Марк Касис был застрахован от банальных положений и обречен на участие в уникальных ситуациях, похожих на страшный сон. Если он спал с русской дамой, назавтра уезжающей в Россию, то утром становился свидетелем того, как находящуюся в беспамятстве мать обслуживает ее десятилетний мальчик-сын, запихивает груди в бюстгалтер, застегивает резинки, упаковывая по всем правилам.
Если он исчезал, никого не предупредив, ни домашних, ни приятелей (на всякий случай не доверяя никому), то с одинаковой вероятностью можно было предположить, что сейчас он бродит в одиночестве по каким-нибудь лесным чащобам (ибо обладал способностью не есть по трое и более суток) или отлеживается на даче бывшего испанского генерала в Рамос-Мехиа, перешедшей по наследству к его постоянно сидящей на игле дочери.
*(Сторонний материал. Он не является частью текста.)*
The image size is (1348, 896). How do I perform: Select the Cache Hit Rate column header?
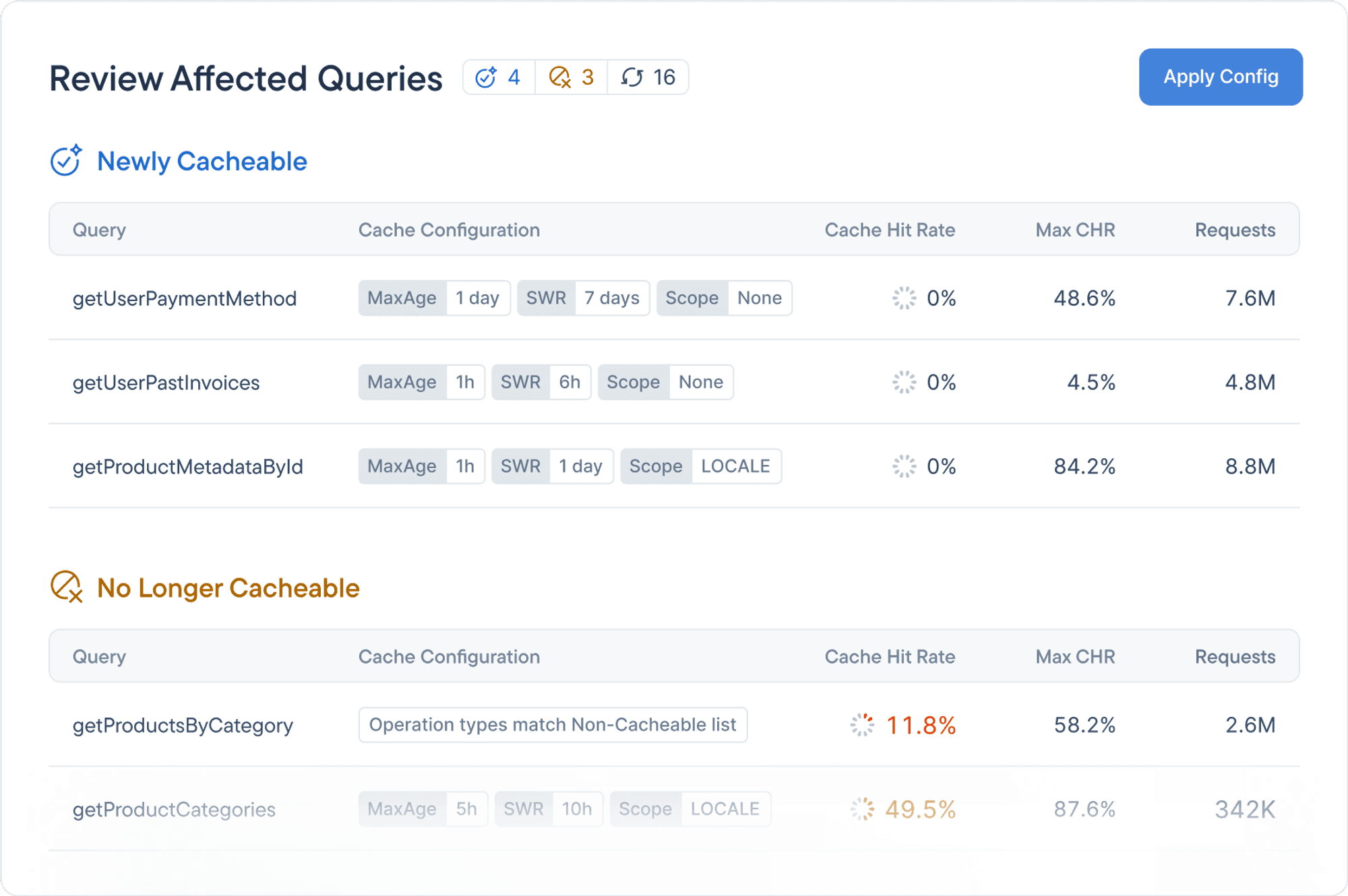pyautogui.click(x=890, y=229)
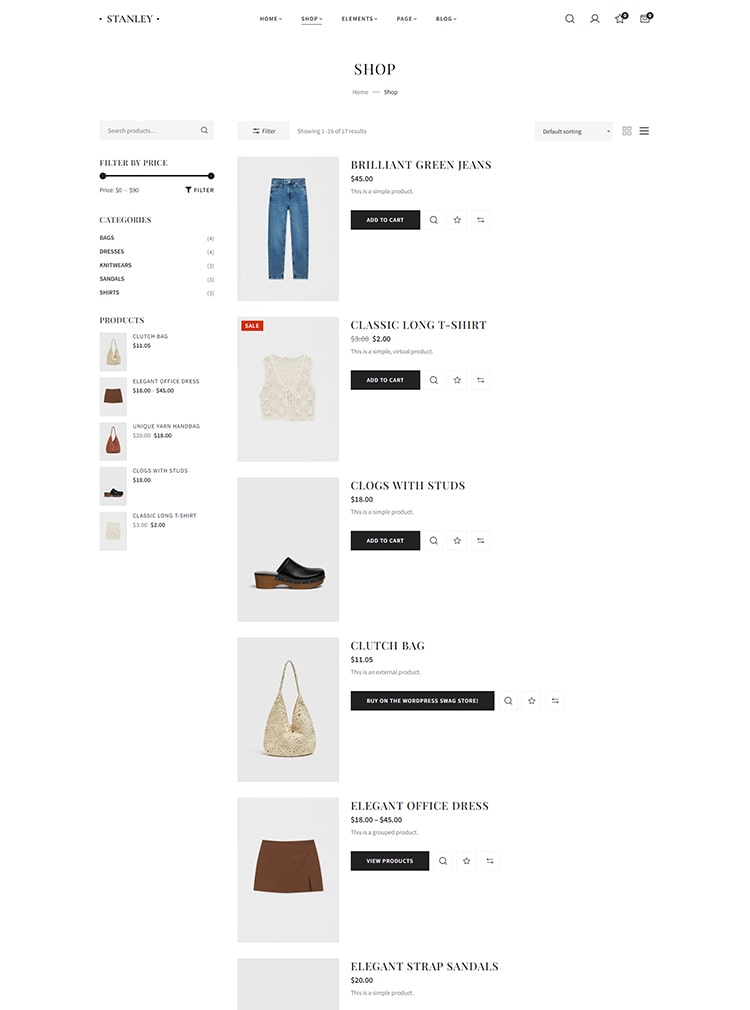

Одним из самых страшных периодов его жизни была служба в армии, которую он вспоминал как непрерывный кошмар, сначала в бенинских болотах, а затем, после какой-то провинности, в монгольских степях, где от отчаяния и начавшейся цинги жрал расшатавшимися зубами обыкновенную траву и грыз корни. «Иногда — утверждает Кирилл Мамонтов, — на него наплывали воспоминания о длившейся несколько суток подряд погрузке бидонов с керосином: товарный состав, тускло блестящие в лунном свете рельсы, ночь, стертые в кровь ладони, выскальзывающие ручки, липкое от керосина хэбэ и какой-то древний волчок ужаса в груди». Его уволили после нескольких попыток самоубийства: «то ли пытался повеситься в уборной, то ли загнал себе в икру гнилую нитку, вызвав этим туберкулез ноги». Он имел дистантную натуру, с трудом входящую в близкий контакт, изъяснялся непонятно и, очевидно, плохо ладил с военным начальством и особенно нижними чинами, для которых такие штучки выше понимания. Пролетая над Уралом, он видит цепь гор и дает слово: больше по своей воле в Азию ни ногой.